== Testo dato ==

Seconda parte del resoconto stenografico del dibattito seguito all'informativa del governo sui fatti di Piazza Navona. In questa parte gli interventi di Massimo Bitonci della Lega Nord Padania e Mario Tassone dell'Unione di centro. Lascio ogni commento al lettore attento.
PRESIDENTE. Ha chiesto di parlare l'onorevole Bitonci. Ne ha facoltà.
MASSIMO BITONCI. Signor Presidente, signor sottosegretario, la ringrazio per il suo esaustivo intervento. La realtà è che quello che è successo due giorni fa in piazza Navona non ha minimamente a che fare con la riforma Gelmini. Quattro poliziotti feriti, decine di ragazzi contusi, due ragazzi arrestati, quattro denunciati, ventuno identificati e poi rilasciati: un bilancio da guerriglia urbana, non da pacifica manifestazione studentesca su un decreto che, a dire la verità, ha inciso sulla scuola elementare con il maestro unico, che ha finalmente inserito il voto di condotta alle medie e alle superiori, che ha imposto l'educazione civica in tutti gli ordini di scuola, con lo studio della Costituzione repubblicana e degli statuti regionali, ma che poco o niente ha a che fare con quegli esaltati che si sono riversati in piazza Navona e che hanno dato sfogo alla loro violenza gratuita. Perché di violenza gratuita e organizzata si è trattato, non di manifestazione pacifica.
Quello che dobbiamo chiederci allora, interrogando il Ministro, non è perché sono stati elusi i controlli, ma a chi giova questo clima di scontro, a chi serve cavalcare la protesta studentesca, a chi serve confondere i temi politici, esasperando i temi di confronto. Cosa c'entrano il grembiule in classe e la necessità di razionalizzare la spesa scolastica con i cori da stadio, con le violenti offese al Ministro Gelmini, con i lanci di sedie, di bottiglie e di posacenere? Perché questi ragazzotti non se la sono presa con la vera piaga della scuola e dell'università che sono gli stessi professori, gli stessi presidi, i baroni universitari che affollano le nostre università; baroni strapagati, che lavorano alcune ore alla settimana, che risultano inamovibili e non lasciano spazio ai giovani ricercatori che vanno a fare ricerca all'estero; professori che insegnano nei corsi universitari con pochi studenti, con improbabili sedi secondarie che servono solo ad investire risorse pubbliche per garantire pochi eletti; università pubbliche dove il rettore e i professori insegnano casualmente assieme ai figli, alle mogli e ai parenti più stretti.

===
== Dati forniti ==

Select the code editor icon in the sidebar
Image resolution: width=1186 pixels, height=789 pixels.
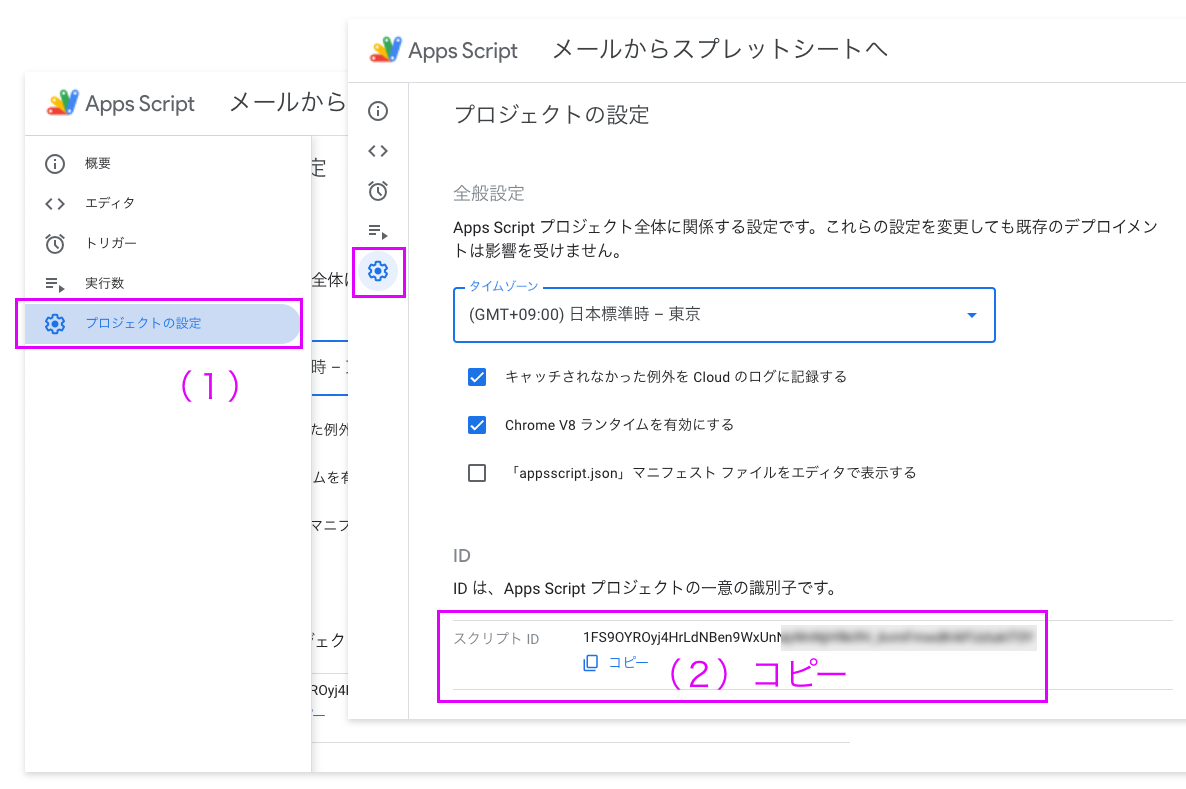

===

- [Breve compito 1]:
Riporta tutte le voci del bilancio degli scontri che Bitonci elenca nel resoconto su piazza Navona.
- [Breve compito 2]:
Nel resoconto su piazza Navona, che cosa ha inserito il decreto alle medie e alle superiori, secondo Bitonci?
- [Breve compito 3]:
Prosegui il resoconto su piazza Navona dopo l'ultima frase riportata.

- [Risultato dell'esercizio 1]:
- Quattro poliziotti feriti
- Decine di ragazzi contusi
- Due ragazzi arrestati
- Quattro denunciati
- Ventuno identificati e poi rilasciati

- [Risultato dell'esercizio 2]:
Il voto di condotta.

- [Risultato dell'esercizio 3]:
Allora, perché la protesta non si rivolge verso di loro? Perché gli studenti, vere vittime di una scuola pubblica che non funziona, sfilano in piazza per difendere lo status quo che garantisce non loro, ma solo sprechi e nepotismi? La risposta sta nella convenienza politica del centrosinistra e del sindacato che vuole cavalcare la contestazione, avvelenare la protesta, riappropriarsi del populismo più becero, sfruttando il particolare e delicato periodo di crisi economica in cui versa la nostra nazione nel contesto internazionale.
Quanto tempo è passato, erano anni e anni, che non si vedevano scontri tra studenti di destra e di sinistra; sembrava di essere tornati indietro di quarant'anni. Per fortuna che le ideologie del tempo sono andate perse nella notte dei tempi, anche se questi scontri sono un segnale di allarme. Stiamo attenti ad evocare i tempi passati, autunni caldi di contestazioni ad oltranza. Chi accende il fuoco non sa se poi riuscirà a controllarlo. Attenti, cari amici del centrosinistra e dipietristi, a sollecitare l'odio, a illudere gli studenti, a provocare la violenza, a sfidare il Governo in una commedia senza senso.
Attenti a strizzare l'occhio alle ideologie, ad evocare regimi fascisti e cambogiani di altri tempi: è una grave offesa verso chi si è veramente battuto e ha pagato con la vita per guadagnare la libertà della propria gente. La scuola, l'università è già una tragedia documentata che ha bisogno di altro,
di professori preparati, attenti alle sfide del futuro, di corsi di insegnamento e di lauree più vicine al mondo del lavoro e dell'impresa, meno ideologia e più pragmatismo.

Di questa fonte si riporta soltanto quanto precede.